Quatre ans. Quatre longues années déjà que les Teddy Bears ont quitté la Scottish Premier League pour la quatrième division nationale, laissant leurs meilleurs ennemis du Celtic orphelins d’un vrai challenge dans l’élite. Si, à l’échelle de la vie du club, ces années ne sont guère plus que quelques briques rouges dans le mur de l’Ibrox Park, elles ont été aussi longues pour les amoureux des Gers qu’une vie sur les bords du Styx. Miné par une gestion financière et sportive désastreuse, le club semblait bien incapable de grimper l’échelle vers son paradis. Abattus par la violente désillusion subie l’année passée en finale des play-offs face à Motherwell (1-3 ; 3-0), les Rangers semblaient condamnés à végéter un moment encore loin de leurs rivaux historiques. Jusqu’à l’arrivée d’un nouveau comité de direction et d’un nouvel entraîneur, déjà entré dans la longue histoire du club. De l’argent, de l’audace et une alchimie parfaite ont mené les Teddy Bears jusqu’à leur fauteuil laissé vacant depuis 2012. C’est avec plaisir qu’ils iront y poser leurs séants dès la saison prochaine, avec la furieuse envie de reconquérir un titre trop longtemps monopolisé par les Bhoys.
Le consortium Dave King à la rescousse
En mars dernier, la situation financière du club passe à nouveau d’alarmante à catastrophique. La grogne des supporters à l’encontre de l’ancien président, David Somers, grandit, et tout le monde se met en quête d’un nouveau propriétaire. Le 6 mars 2015, le consortium de Dave King (composé de Dave King, Paul Murray et John Gilligan), un homme d’affaires écossais, remporte 87% des suffrages et s’empare du comité de direction des Rangers. Après un ballet incessant de marionnettes désarticulées en coulisses, les Gers s’apprêtent à enfin connaître le calme d’une stabilité retrouvée. Pour Alasdair Lamont, journaliste à la BBC Sport et spécialiste du football écossais, aucun doute n’est permis : le succès des Rangers vient avant tout de ce changement. « Je pense qu’avant même de parler de la révolution Warburton, il faut se pencher sur la situation en coulisses. C’est une des clefs essentielles pour comprendre la saison des Rangers. Depuis quelques années déjà, le comité de direction des Rangers était rempli de gens qui n’œuvraient pas pour les intérêts du club. C’était pour la plupart des opportunistes qui pensaient qu’ils pourraient se faire de l’argent facilement. Ils n’étaient pas supporters, ne tenaient pas vraiment au club. »
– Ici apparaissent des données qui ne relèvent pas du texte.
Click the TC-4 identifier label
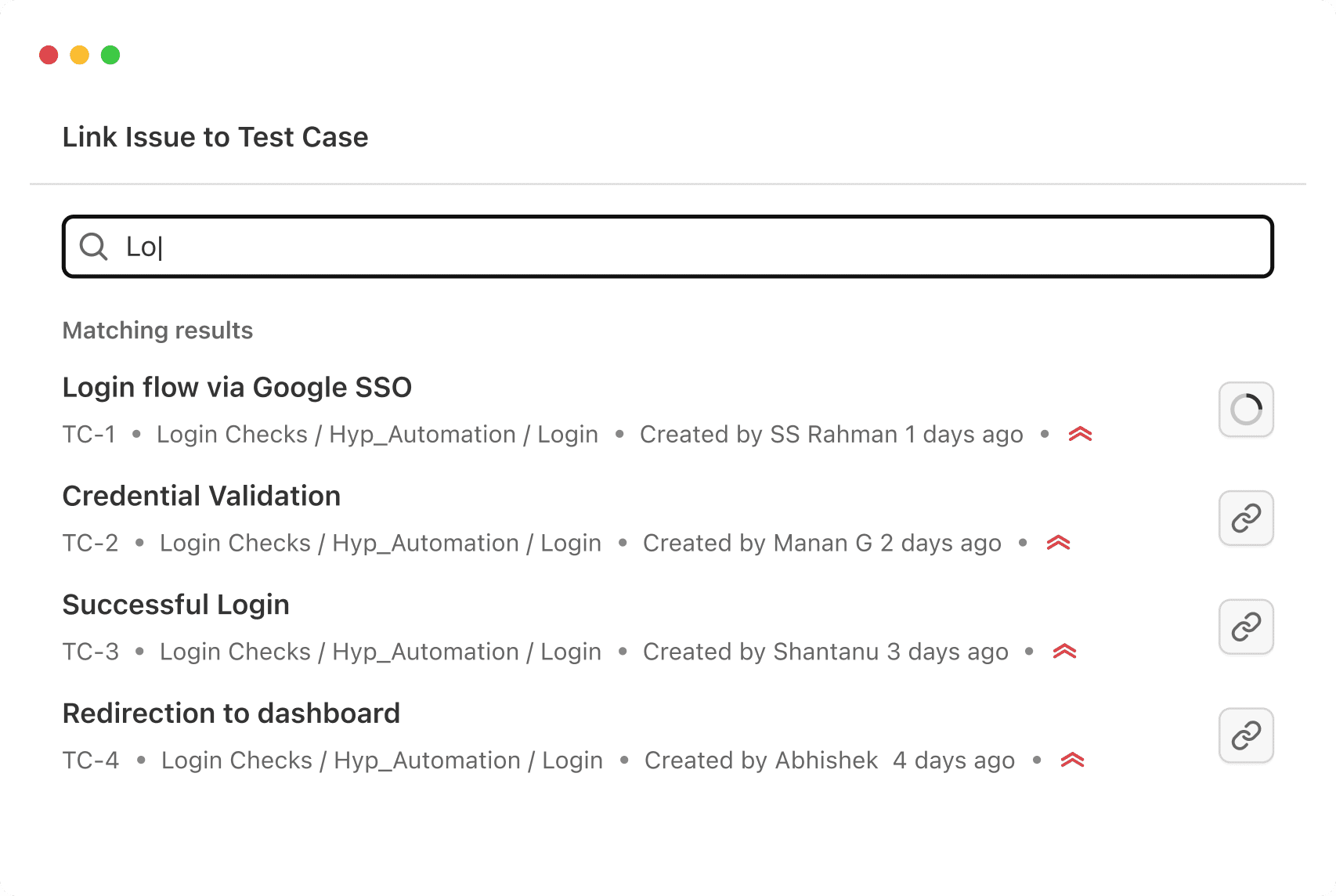click(x=91, y=761)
Une analyse largement partagée par Dave King lui-même, qui, lors de son arrivée, déclare sans ambages : « Le club est cassé. Dans tous les domaines, le club est en ruines. Il faut tout reprendre, tout reconstruire. » Avec une équipe à reconstruire, sans aucun proche de Mike Ashley, le propriétaire de Newcastle (Derek Llambias et l’ancien directeur des finances, Barry Leach, sont des associés de la famille Ashley), Dave King s’est employé pour présenter aux supporters un plan de développement simple, sans promettre de verser des milliards tous les quatre matins. « Quand le consortium de Dave King a pris le contrôle à Ibrox, les finances sont redevenues stables, ce qui n’était plus le cas depuis très longtemps. Une promesse de stabilité financière et sportive a été faite » , explique Alasdair Lamont. Et la première des promesses est simple : trouver un manager capable de redonner aux Rangers une âme et un jeu digne de leur histoire. Car même la légende Ally McCoist a fini par être dévorée par la situation de crise à l’Ibrox.
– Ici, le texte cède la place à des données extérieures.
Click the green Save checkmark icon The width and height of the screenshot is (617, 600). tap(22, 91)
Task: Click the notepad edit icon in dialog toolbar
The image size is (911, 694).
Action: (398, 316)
Warburton, de trader à héros
Après les échecs successifs de Kenny McDowall et Stuart McCall, c’est Mark Warburton qui est nommé à la tête des Gers pour la saison 2015-2016. Et le moins que l’on puisse dire, c’est qu’il ne s’agit pas là d’un grand nom du football. Alors, mauvais casting ? Bien au contraire, explique le journaliste de la BBC : « L’histoire de Warburton est vraiment très intéressante. Il était trader à la City de Londres avant de devenir entraîneur. C’était un joueur de football, mais ses blessures l’ont empêché de faire carrière. Il gagnait bien sa vie, ce qui lui a permis de tout plaquer un jour pour aller suivre des entraînements dans plusieurs clubs européens. Il a étudié les méthodes de plusieurs entraîneurs. » Un ancien trader devenu entraîneur, voilà de quoi faire rire les plus moqueurs. Mais le bilan de Warburton à Brentford, son ancien club, parle pour lui. En deux saisons en tant que manager des Bees, Warburton a obtenu une promotion de League One à Championship et une participation aux play-offs de promotion en Premier League. « Il prône un football très attrayant, très offensif. Il a quitté Brentford après un désaccord avec le président pour rejoindre les Gers » , détaille Alasdair Lamont.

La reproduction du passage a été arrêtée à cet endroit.